Incidentally my annual report would show me generating 60% of my revenue in the UK, but 80% of my taxable profit would be in the US. This would not be ridiculous, although it might attract some negative publicity in the UK.
Thanks for all your comments, folks. I’m not ignoring them. I will reply. I’ve been writing something else but I hope to come back to this tomorrow night. We generally have good quality contributors and I need to engage to seek to ensure that continues.
Pingback: Did the UK really agree to charge Google a 3% tax rate? | Hiya Maya
Pingback: The Google Deal: A Response to My Critics | Waiting for Godot
I have responded to the points made in this comments section in a separate post. Thanks for engaging. Please carry on!
Pingback: Three lessons of #Googletax » Uncounted
I run a small software company which has undertaken work in Kuwait. That has involved my visiting Kuwait for periods of at most 2 weeks twice a year. All other work has been undertaken in the UK. In some years I have never visited Kuwait. Yet Kuwait has applied its Foreign Corporate Income Tax to the Company’s entire turnover from the work invoiced to Kuwait.
The reason? Kuwait uses the United Nations definition of Permanent Establishment (PE) and deems my company to have a PE in Kuwait. Fortunately, the double taxation agreement between Kuwait and the UK recognises Kuwait’s definition of PE, so I can claim double taxation relief against the Kuwaiti tax.
It seems to be a political decision as to what constitutes a PE. It would be interesting to know whether the UK could modify the definition of PE which it uses and, if so, what effect this would have.
Pingback: Start up: Apple’s phone expectations, Amazon’s giant backdoor, mobile adblocking grows, and more | The Overspill: when there's more that I want to say
I don’t know the details of the law in Kuwait, but the UN definition of a PE in its model double tax treaty includes a so-called “services PE” where a business established in one state provides services to customers in the other state, even if the business does not have a fixed establishment (premises) or a dependent agent (a person with authority to conclude contracts) there. See Article 5(3)(b) here: http://www.un.org/esa/ffd/documents/UN_Model_2011_Update.pdf However, it should only apply where the “activities” continue in the other state for more than 183 days per year. There seems to be an implication that some sort of presence of personnel on the ground for that aggregate amount of time is required, not just for a couple of days a year, but you could read it as applying where the services are provided for more than that period without people being there at all, and that may be the view the Kuwaiti tax authorities are taking. I would not want to be a foreigner arguing with the tax authorities in Kuwait!

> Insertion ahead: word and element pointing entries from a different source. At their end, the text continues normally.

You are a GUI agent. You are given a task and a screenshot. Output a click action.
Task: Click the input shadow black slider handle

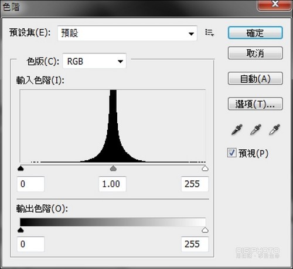(21, 168)
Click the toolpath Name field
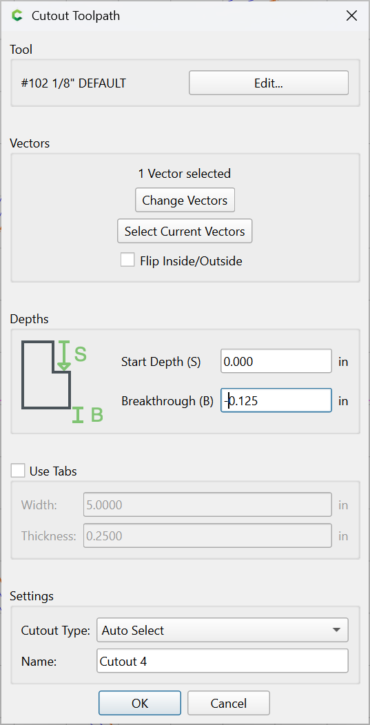 coord(223,661)
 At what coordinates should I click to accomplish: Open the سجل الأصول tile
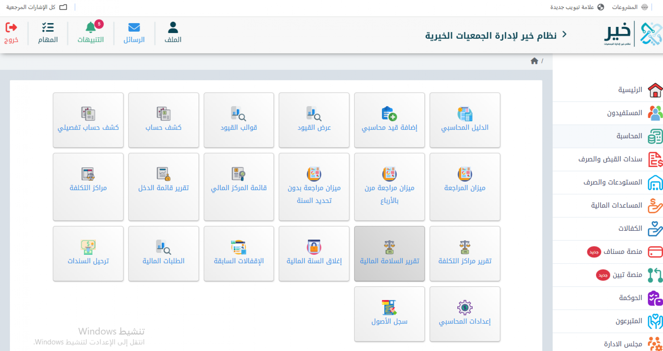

The UK’s domestic definition of a PE follows the OECD model treaty, which does not include a services PE. However, the BEPS report on Action 7, on avoidance of PE status, includes some changes to the OECD definition of PE, so a person who has a principal role leading to the conclusion of contracts, that are then concluded without material modifications, will constitue a PE, even if the contracts are formally concluded elsewhere. In the case of Google, that change is likely to see a chunk of the UK business becoming taxable here – assuming they continue to employ staff in the UK to manage relationships with UK customers.
Pingback: What Tim O’Reilly is Missing About Inequality – Build the new thing
It’s been touched on in some of the comments above, but a basic point to make is that the allocation of revenues in Google Inc’s accounts to the UK does not follow (UK) taxation principles but is determined by accounting standards. Your $1bn starting point is unlikely to be right.
For instance, Jolyon, if you represented a US client in the UK courts the fees could be classed as “US revenues” by your accountant (and your clerk correctly wouldn’t charge VAT to the client) but you’d hardly expect to file a US tax return.
Keep up the posts – always interesting.
That’s entirely fair. I’m certainly not saying that £1bn represents Google’s profits actually chargeable to UK corporation tax.